A run of records

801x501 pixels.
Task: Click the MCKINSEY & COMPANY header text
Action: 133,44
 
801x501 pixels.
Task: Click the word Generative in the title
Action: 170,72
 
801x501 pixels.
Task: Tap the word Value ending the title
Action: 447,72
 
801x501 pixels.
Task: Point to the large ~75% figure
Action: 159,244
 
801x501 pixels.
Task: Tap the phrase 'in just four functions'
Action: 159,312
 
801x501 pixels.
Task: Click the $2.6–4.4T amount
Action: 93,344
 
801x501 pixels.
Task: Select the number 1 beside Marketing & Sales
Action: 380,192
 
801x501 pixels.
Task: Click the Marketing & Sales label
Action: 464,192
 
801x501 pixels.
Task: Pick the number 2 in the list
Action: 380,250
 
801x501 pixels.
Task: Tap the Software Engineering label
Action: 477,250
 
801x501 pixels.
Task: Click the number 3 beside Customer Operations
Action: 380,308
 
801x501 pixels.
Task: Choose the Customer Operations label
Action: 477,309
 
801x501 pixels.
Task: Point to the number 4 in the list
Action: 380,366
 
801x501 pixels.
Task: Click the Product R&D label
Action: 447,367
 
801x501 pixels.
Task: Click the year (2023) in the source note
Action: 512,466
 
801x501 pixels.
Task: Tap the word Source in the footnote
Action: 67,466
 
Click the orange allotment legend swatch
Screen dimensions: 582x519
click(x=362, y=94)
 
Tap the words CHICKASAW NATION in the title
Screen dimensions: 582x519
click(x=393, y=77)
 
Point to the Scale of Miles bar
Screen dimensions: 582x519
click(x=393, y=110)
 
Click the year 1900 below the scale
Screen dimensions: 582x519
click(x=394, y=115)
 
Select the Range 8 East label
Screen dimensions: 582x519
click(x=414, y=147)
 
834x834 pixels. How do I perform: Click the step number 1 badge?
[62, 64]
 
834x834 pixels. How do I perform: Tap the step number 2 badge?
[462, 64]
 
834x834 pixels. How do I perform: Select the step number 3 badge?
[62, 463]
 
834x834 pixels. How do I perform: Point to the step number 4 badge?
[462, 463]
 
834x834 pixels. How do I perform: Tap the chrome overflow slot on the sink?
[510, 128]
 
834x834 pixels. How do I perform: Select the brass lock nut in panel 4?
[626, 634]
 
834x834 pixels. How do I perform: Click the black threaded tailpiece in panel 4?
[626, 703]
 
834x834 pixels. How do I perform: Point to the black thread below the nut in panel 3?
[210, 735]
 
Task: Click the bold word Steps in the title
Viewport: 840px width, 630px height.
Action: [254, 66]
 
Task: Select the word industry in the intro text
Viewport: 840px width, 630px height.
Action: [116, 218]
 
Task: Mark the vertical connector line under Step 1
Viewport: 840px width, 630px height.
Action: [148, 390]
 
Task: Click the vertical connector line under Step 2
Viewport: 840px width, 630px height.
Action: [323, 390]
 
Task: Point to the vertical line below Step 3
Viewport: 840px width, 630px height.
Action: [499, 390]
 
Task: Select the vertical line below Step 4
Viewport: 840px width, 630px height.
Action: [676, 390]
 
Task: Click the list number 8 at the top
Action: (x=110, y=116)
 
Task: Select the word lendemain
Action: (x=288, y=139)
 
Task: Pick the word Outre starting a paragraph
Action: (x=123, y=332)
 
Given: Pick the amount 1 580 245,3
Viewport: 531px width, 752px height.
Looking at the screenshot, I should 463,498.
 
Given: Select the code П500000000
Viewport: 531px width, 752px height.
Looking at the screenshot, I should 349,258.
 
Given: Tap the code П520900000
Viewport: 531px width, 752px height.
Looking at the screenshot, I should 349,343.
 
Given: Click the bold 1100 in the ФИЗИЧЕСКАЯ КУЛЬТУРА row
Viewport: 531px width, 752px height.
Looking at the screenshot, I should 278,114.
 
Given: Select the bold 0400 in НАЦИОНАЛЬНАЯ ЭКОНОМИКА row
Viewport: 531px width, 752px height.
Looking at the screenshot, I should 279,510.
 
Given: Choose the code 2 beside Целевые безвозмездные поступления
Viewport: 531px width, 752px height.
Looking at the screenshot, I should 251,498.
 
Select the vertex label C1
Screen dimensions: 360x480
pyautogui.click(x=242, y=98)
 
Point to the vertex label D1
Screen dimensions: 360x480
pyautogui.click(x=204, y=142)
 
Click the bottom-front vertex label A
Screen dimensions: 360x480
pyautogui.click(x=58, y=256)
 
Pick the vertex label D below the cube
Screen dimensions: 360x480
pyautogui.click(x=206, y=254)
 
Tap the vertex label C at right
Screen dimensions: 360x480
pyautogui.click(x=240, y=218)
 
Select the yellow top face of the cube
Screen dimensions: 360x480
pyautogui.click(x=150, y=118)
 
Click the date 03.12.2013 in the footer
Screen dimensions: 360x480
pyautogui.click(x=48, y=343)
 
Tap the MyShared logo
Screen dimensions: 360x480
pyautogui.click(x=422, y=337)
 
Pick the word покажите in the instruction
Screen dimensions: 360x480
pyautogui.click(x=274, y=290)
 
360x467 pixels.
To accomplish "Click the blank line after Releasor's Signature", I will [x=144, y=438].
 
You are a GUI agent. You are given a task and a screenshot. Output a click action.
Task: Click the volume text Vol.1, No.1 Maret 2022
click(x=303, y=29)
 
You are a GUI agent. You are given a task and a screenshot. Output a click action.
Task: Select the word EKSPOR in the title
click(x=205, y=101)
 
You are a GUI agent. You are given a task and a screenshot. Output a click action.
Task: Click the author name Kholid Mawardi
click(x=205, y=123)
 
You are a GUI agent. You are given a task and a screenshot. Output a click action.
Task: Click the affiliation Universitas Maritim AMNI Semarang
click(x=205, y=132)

- WHAT THE TASK ASKS:
Rewrite the data above, changing each "Screen dimensions" to "Screen size" and leaving everything else as it is.

- THE COMPLETED TASK:
801x501 pixels.
Task: Click the MCKINSEY & COMPANY header text
Action: 133,44
 
801x501 pixels.
Task: Click the word Generative in the title
Action: 170,72
 
801x501 pixels.
Task: Tap the word Value ending the title
Action: 447,72
 
801x501 pixels.
Task: Point to the large ~75% figure
Action: 159,244
 
801x501 pixels.
Task: Tap the phrase 'in just four functions'
Action: 159,312
 
801x501 pixels.
Task: Click the $2.6–4.4T amount
Action: 93,344
 
801x501 pixels.
Task: Select the number 1 beside Marketing & Sales
Action: 380,192
 
801x501 pixels.
Task: Click the Marketing & Sales label
Action: 464,192
 
801x501 pixels.
Task: Pick the number 2 in the list
Action: 380,250
 
801x501 pixels.
Task: Tap the Software Engineering label
Action: 477,250
 
801x501 pixels.
Task: Click the number 3 beside Customer Operations
Action: 380,308
 
801x501 pixels.
Task: Choose the Customer Operations label
Action: 477,309
 
801x501 pixels.
Task: Point to the number 4 in the list
Action: 380,366
 
801x501 pixels.
Task: Click the Product R&D label
Action: 447,367
 
801x501 pixels.
Task: Click the year (2023) in the source note
Action: 512,466
 
801x501 pixels.
Task: Tap the word Source in the footnote
Action: 67,466
 
Click the orange allotment legend swatch
Screen size: 582x519
click(x=362, y=94)
 
Tap the words CHICKASAW NATION in the title
Screen size: 582x519
click(x=393, y=77)
 
Point to the Scale of Miles bar
Screen size: 582x519
click(x=393, y=110)
 
Click the year 1900 below the scale
Screen size: 582x519
click(x=394, y=115)
 
Select the Range 8 East label
Screen size: 582x519
click(x=414, y=147)
 
834x834 pixels. How do I perform: Click the step number 1 badge?
[62, 64]
 
834x834 pixels. How do I perform: Tap the step number 2 badge?
[462, 64]
 
834x834 pixels. How do I perform: Select the step number 3 badge?
[62, 463]
 
834x834 pixels. How do I perform: Point to the step number 4 badge?
[462, 463]
 
834x834 pixels. How do I perform: Tap the chrome overflow slot on the sink?
[510, 128]
 
834x834 pixels. How do I perform: Select the brass lock nut in panel 4?
[626, 634]
 
834x834 pixels. How do I perform: Click the black threaded tailpiece in panel 4?
[626, 703]
 
834x834 pixels. How do I perform: Point to the black thread below the nut in panel 3?
[210, 735]
 
Task: Click the bold word Steps in the title
Viewport: 840px width, 630px height.
Action: [254, 66]
 
Task: Select the word industry in the intro text
Viewport: 840px width, 630px height.
Action: [116, 218]
 
Task: Mark the vertical connector line under Step 1
Viewport: 840px width, 630px height.
Action: [148, 390]
 
Task: Click the vertical connector line under Step 2
Viewport: 840px width, 630px height.
Action: [323, 390]
 
Task: Point to the vertical line below Step 3
Viewport: 840px width, 630px height.
Action: [499, 390]
 
Task: Select the vertical line below Step 4
Viewport: 840px width, 630px height.
Action: [676, 390]
 
Task: Click the list number 8 at the top
Action: (x=110, y=116)
 
Task: Select the word lendemain
Action: (x=288, y=139)
 
Task: Pick the word Outre starting a paragraph
Action: (x=123, y=332)
 
Given: Pick the amount 1 580 245,3
Viewport: 531px width, 752px height.
Looking at the screenshot, I should 463,498.
 
Given: Select the code П500000000
Viewport: 531px width, 752px height.
Looking at the screenshot, I should 349,258.
 
Given: Tap the code П520900000
Viewport: 531px width, 752px height.
Looking at the screenshot, I should 349,343.
 
Given: Click the bold 1100 in the ФИЗИЧЕСКАЯ КУЛЬТУРА row
Viewport: 531px width, 752px height.
Looking at the screenshot, I should 278,114.
 
Given: Select the bold 0400 in НАЦИОНАЛЬНАЯ ЭКОНОМИКА row
Viewport: 531px width, 752px height.
Looking at the screenshot, I should 279,510.
 
Given: Choose the code 2 beside Целевые безвозмездные поступления
Viewport: 531px width, 752px height.
Looking at the screenshot, I should 251,498.
 
Select the vertex label C1
Screen size: 360x480
pyautogui.click(x=242, y=98)
 
Point to the vertex label D1
Screen size: 360x480
pyautogui.click(x=204, y=142)
 
Click the bottom-front vertex label A
Screen size: 360x480
pyautogui.click(x=58, y=256)
 
Pick the vertex label D below the cube
Screen size: 360x480
pyautogui.click(x=206, y=254)
 
Tap the vertex label C at right
Screen size: 360x480
pyautogui.click(x=240, y=218)
 
Select the yellow top face of the cube
Screen size: 360x480
pyautogui.click(x=150, y=118)
 
Click the date 03.12.2013 in the footer
Screen size: 360x480
pyautogui.click(x=48, y=343)
 
Tap the MyShared logo
Screen size: 360x480
pyautogui.click(x=422, y=337)
 
Pick the word покажите in the instruction
Screen size: 360x480
pyautogui.click(x=274, y=290)
 
360x467 pixels.
To accomplish "Click the blank line after Releasor's Signature", I will [x=144, y=438].
 
You are a GUI agent. You are given a task and a screenshot. Output a click action.
Task: Click the volume text Vol.1, No.1 Maret 2022
click(x=303, y=29)
 
You are a GUI agent. You are given a task and a screenshot. Output a click action.
Task: Select the word EKSPOR in the title
click(x=205, y=101)
 
You are a GUI agent. You are given a task and a screenshot. Output a click action.
Task: Click the author name Kholid Mawardi
click(x=205, y=123)
 
You are a GUI agent. You are given a task and a screenshot. Output a click action.
Task: Click the affiliation Universitas Maritim AMNI Semarang
click(x=205, y=132)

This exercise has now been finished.